How auto industry can keep rolling in the South, according to three governors


BIRMINGHAM, Ala. — Not so many years ago, the Southeastern U.S. was largely off the map of the North American auto industry. But over the past three decades, states in that region have attracted — and continue to attract — billions in auto manufacturing and supply chain project investments. At a gathering of the multistate Southern Automotive Conference here, Alabama Gov. Kay Ivey, 77, Mississippi Gov. Tate Reeves, 47, and South Carolina Gov. Henry McMaster, 74, sat together to talk about the growth of the industry in the South, with News Editor Lindsay Chappell moderating their discussion. These are edited excerpts.

Q: Each of your states has been enormously successful in attracting auto industry investment where none used to be. What made that happen?

A: Ivey: We in Alabama are proud of our work. We’re a right-to-work state, and our people want to work and provide for their families. In Alabama, we customize incentive packages resources. We have a work force that operates in a business-friendly environment.

Reeves: The thing that makes Mississippi unique in this space is without question our people. Our people show up. They want to learn. They, if they need to become better skilled at a particular task, they’re more than willing to do so.

They show up because they recognize the value of not only hard work, but they recognize the value of work in general.

But also we operate in a very business-friendly environment. When you are looking at investing, in many cases, billions of dollars of capital, for instance, the permitting process is incredibly important. We’ve worked very hard in our state to make sure that our Department of Environmental Quality recognizes that they have a job to do. Mississippi has the fourth- fastest permitting process in the entire United States. Now, Alabama has the first, and South Carolina has the second. So we’ve got more work to do.

How about for South Carolina?

McMaster: The main thing is the people. That’s what all these businesses — big ones looking to invest hundreds of millions of dollars from all over the world — tell us. The chairman of BMW just a couple of years ago said South Carolina’s a handshake state. He said when people in South Carolina give you their word and shake your hand, you can count on it. He said that a handshake is more important than a contract. I think together with the weather, with the right-to-work attitude — not only laws, but the attitude — that makes our part of the country very, very attractive to people.

What will allow your states to continue supporting auto industry growth 10 or 20 years from now?

McMaster: We have a great technical college system that began back in the ’60s. Right now, we’re really dependent on it. We have 16 of them in our state of 5.2 million people, and we tailor the classes. [Students] can get certificates, and we’re now providing scholarships and all sorts of certificates for various types of proof of educational attainment in a technical college system.

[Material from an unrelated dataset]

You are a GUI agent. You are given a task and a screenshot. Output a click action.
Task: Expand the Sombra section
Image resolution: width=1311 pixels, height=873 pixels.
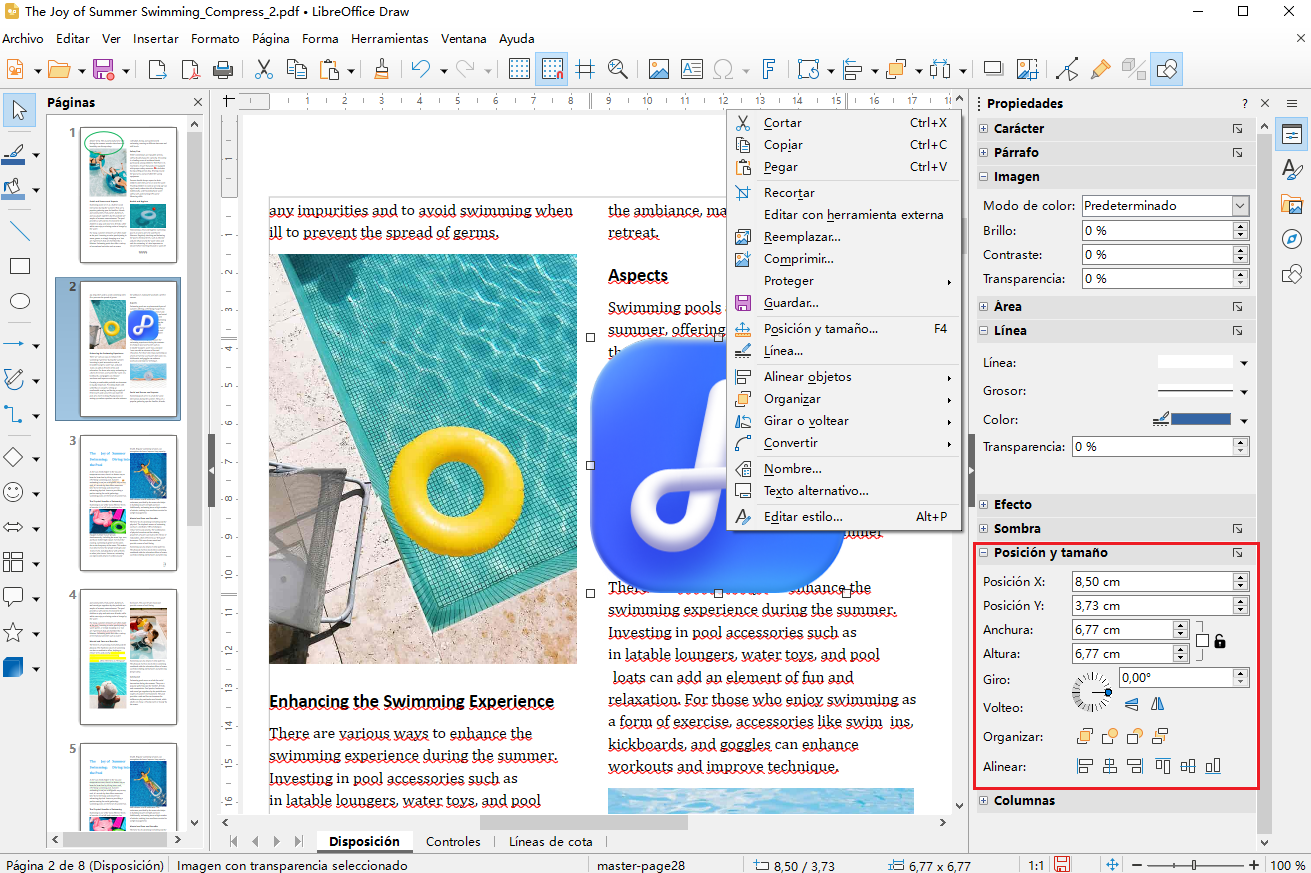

Higher education has taken on a much, much greater role. It used to be sort of a trade school attitude, but that’s changed now with the technology. A lot of people have quit work, you know, for one reason or another, and we’re trying to train and retrain them, and offering scholarships and incentives for people to come get that training.

The industry has matured, and we’re learning that we have to be more and more educated and trained.

Gov. Ivey, what will keep automotive investments coming to Alabama?

Ivey: We’ll be proud to have a growing economy in Alabama in a very positive business climate that invites businesses to come to our state. [One] thing that we do is go after powerhouses like Mercedes- Benz, and they bring in a lot of subordinate companies who also bring in people and grow our economy.

And another thing we do is we target [training]. Our goal is to get 500,000 credentialed workers in our state by the year 2026, and we’re well on our way to doing that. We are devoted to growing our work force and keeping it on the cutting edge of going forward.

There has been a dire shortage of qualified workers in the auto industry as factories come back from the past two years and look to expand. What can your states do, as your auto sectors grow, to enlarge the funnel of workers? Do each of your states need to try to grow your populations?

Reeves: Well, the answer is yes. In Mississippi, we’ve got several initiatives that we are undertaking. Our labor pool for the future is going to come from those who are currently working, but working in lower-skill positions.

So training and retraining those individuals to take the jobs in the more advanced manufacturing space, that’s one area where we’re going to see employment growth.

The second area is going to come from those individuals that are currently not in the work force. One of the challenges we have is we’ve got a work force participation rate that is too low, and we’ve got to get some of those individuals that are not currently in the work force into the work force.
And then finally, when you create a great economic environment and there are great jobs available, people are going to move into your state. From 2013 to 2019, I’m sad to say, in every one of those six years, we actually had population declines in Mississippi.

We have since turned that around — 2020 was the first year in the last eight years that we’ve seen population growth.

I think that’s critically important because I want to grow [gross domestic product] to 4 to 5 percent a year over the next four to five years. And to do that, we need 1 or 2 percent population growth. So yes, I think population growth, population movement from other parts of the country into the Southeast, is going to help tremendously.

Is it also a concern in Alabama? Will the state try to interest people from around the country to come bring their family and live there?

Ivey: We’ll go after them and invite them to come work here. They’ll have to decide about bringing a family.